As time went on, test results came in. I had four staph infections, and one strept infection in my knee. I had twenty staples that were trying to hold together an infected 8" cut down my knee. I ended up having to have a port placed in my chest and had to do at home antibiotics through an IV for three months. The medicine made me so sick, that I couldn't stand up straight for hours after taking it.

One problem I wasnt having anymore was getting refills. I still believe that the doctor was so afraid of a lawsuit, that this was his way of trying to make things go away. For the next year, I was popping pills like a rockstar. My marriage had completely fallen apart, and I was trying to deal with this all alone. In this timeframe, I had a series of surgeries to close the wound, and a mountain of empty pill bottles.

After these couple of years, and still taking pills, depression was setting on really heavy. There were many times that I wanted those pills to just take me to a place where I would feel no more pain. My entire family was concerned for my wellbeing. One night I was laying in bed, and swallowed what seemed like ten times as much as I was supposed to take. I just wanted it all to end. As I was laying there with tears rolling down my cheek, I could feel my breathing getting really heavy, and slowing down quite a bit. I couldn't feel any part of my body. I really didn't want it to end, although in that second, I felt I did. Somehow, I woke up a few hours later. I was completely confused and had no idea what I had just attempted to do, and why.
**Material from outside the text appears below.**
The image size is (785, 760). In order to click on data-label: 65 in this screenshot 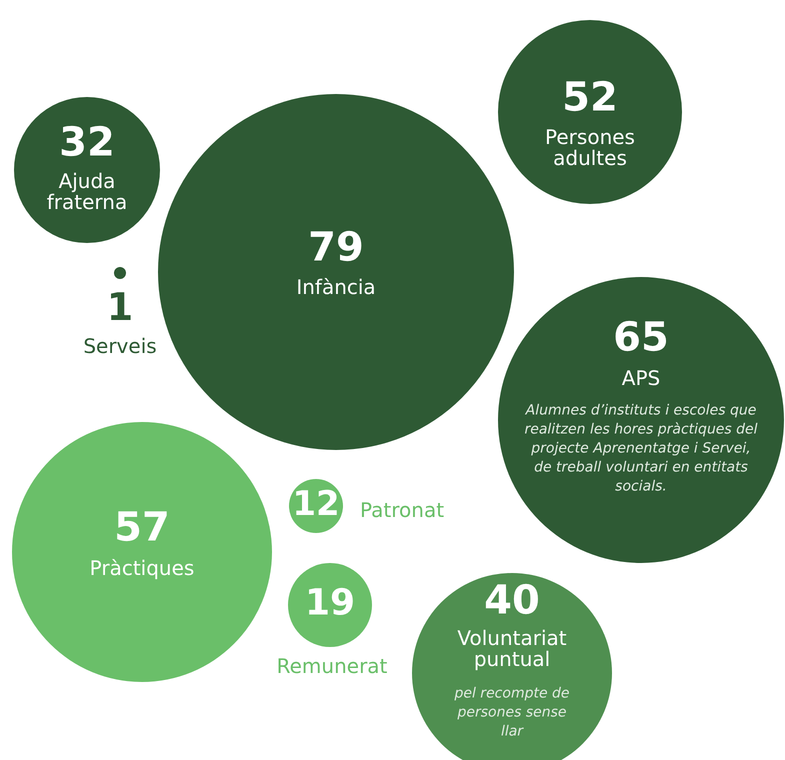, I will do `click(641, 337)`.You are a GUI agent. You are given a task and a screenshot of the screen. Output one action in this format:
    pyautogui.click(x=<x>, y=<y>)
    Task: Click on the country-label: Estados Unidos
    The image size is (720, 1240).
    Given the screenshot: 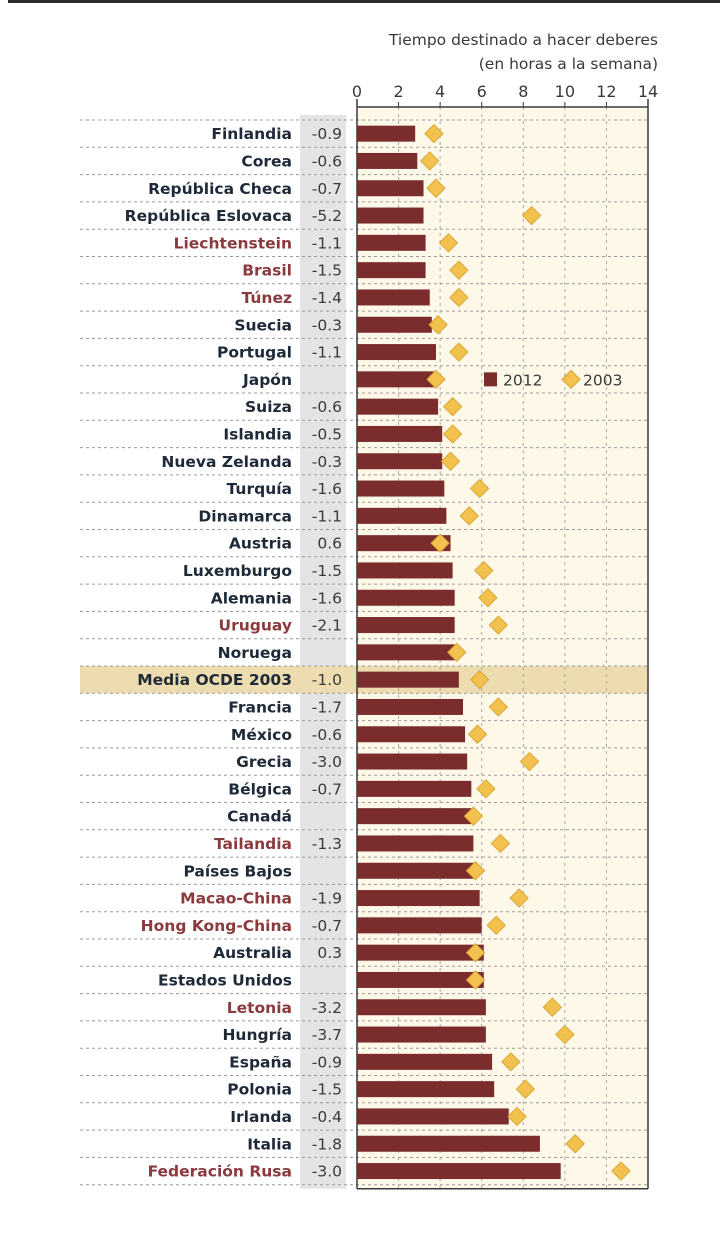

I had a beautiful daughter, and my entire family, that I almost just put thrm all through a lifetime of hell. I couldn't let this ever happen again!

The next morning I woke up and grabbed for my pills. Just in that second, I remembered what I had done the night before, and threw the bottle across the room. In no way was I going to continue on this path. Somehow I would get through the day. I remember laying there shaking, bawling my head off, not knowing why and what was happening to me. No doctor ever explained to me what the dangers were of getting off of years of opioids. I continued like this for another day or two, scared to death that I had damaged myself permanently with the pills.
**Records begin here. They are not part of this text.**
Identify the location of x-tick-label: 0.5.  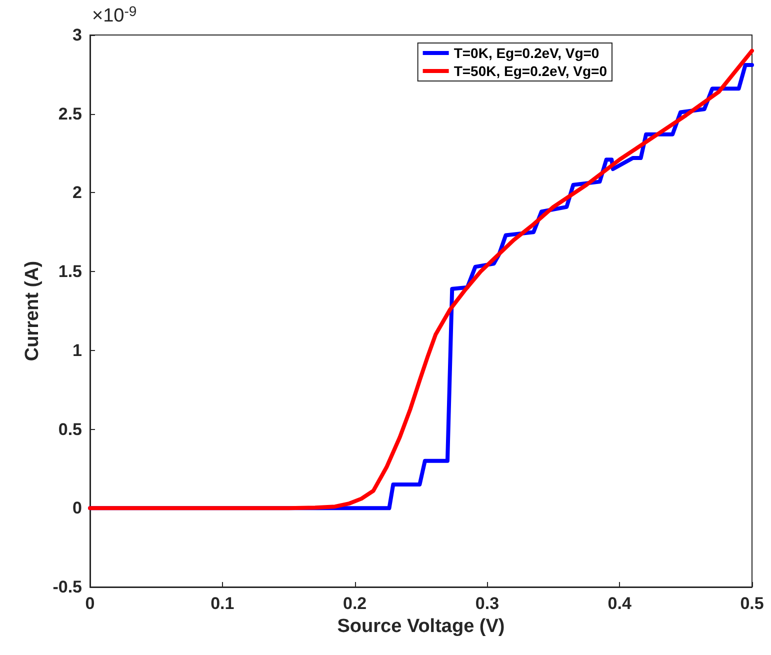
(752, 604).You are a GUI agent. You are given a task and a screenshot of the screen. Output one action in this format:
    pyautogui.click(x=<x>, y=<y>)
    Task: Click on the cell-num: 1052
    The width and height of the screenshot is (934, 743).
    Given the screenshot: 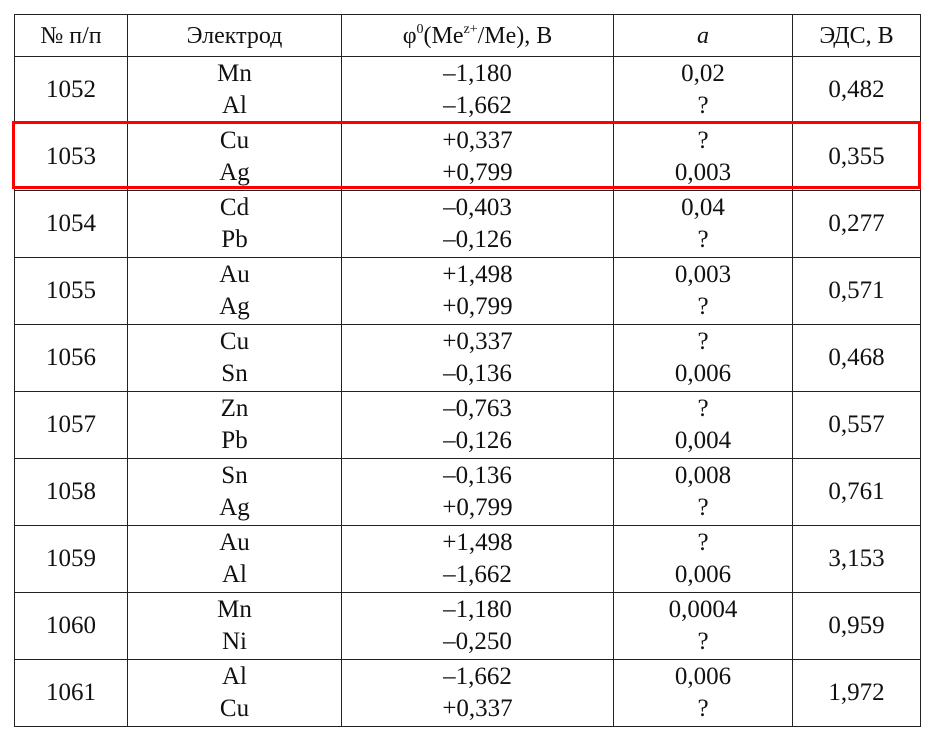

I was in my mid-twenties at the time, and had lived a pretty wild party life, up until I became a father. I had used cannabis many times as a teenager, and on and off during this time. I knew that it calmed me down, and had never hurt me in any way. I would try anything to get rid of the shakes that I was experiencing. I'll never forget the feeling of constantly feeling like I wanted to jump out of my own skin. I picked up the phone, and called my buddy that I used to get my weed from. My life was about to change drastically, forever!

After I took that very first hit, I noticed something right away, the shakes were almost gone. I felt strange knowing that I was only replacing one drug with another. At this point, I really didn't care, it was helping, and I was beginning to feel like a human again. I continued to smoke that entire bag the next couple of weeks. I also noticed my depression was still there, but not as often, and not as heavy. I wasnt going to see another doctor that was just going to feed me pills to hide my issues. I continued smoking weed and continued feeling better ever day. This continued for a month or so until I felt like myself again, but I never stopped with the cannabis. I began to feel like I had more control over my life, than ever before.

As I'm here today as proof, cannabis does help with withdrawal from opioid addiction. I almost lost my life that day because of a little white, man made pill. Because of a plant that was put on this earth for healing, I am here today to witness my daughter pursue her dreams of becoming a nurse. I believe in this so much, that I was part of putting together a petition to add opioid addiction to the qualifying list to receive medical cannabis in Maryland. Today this petition is before a committee in the Maryland Medical Cannabis Commission, to be decided on this year.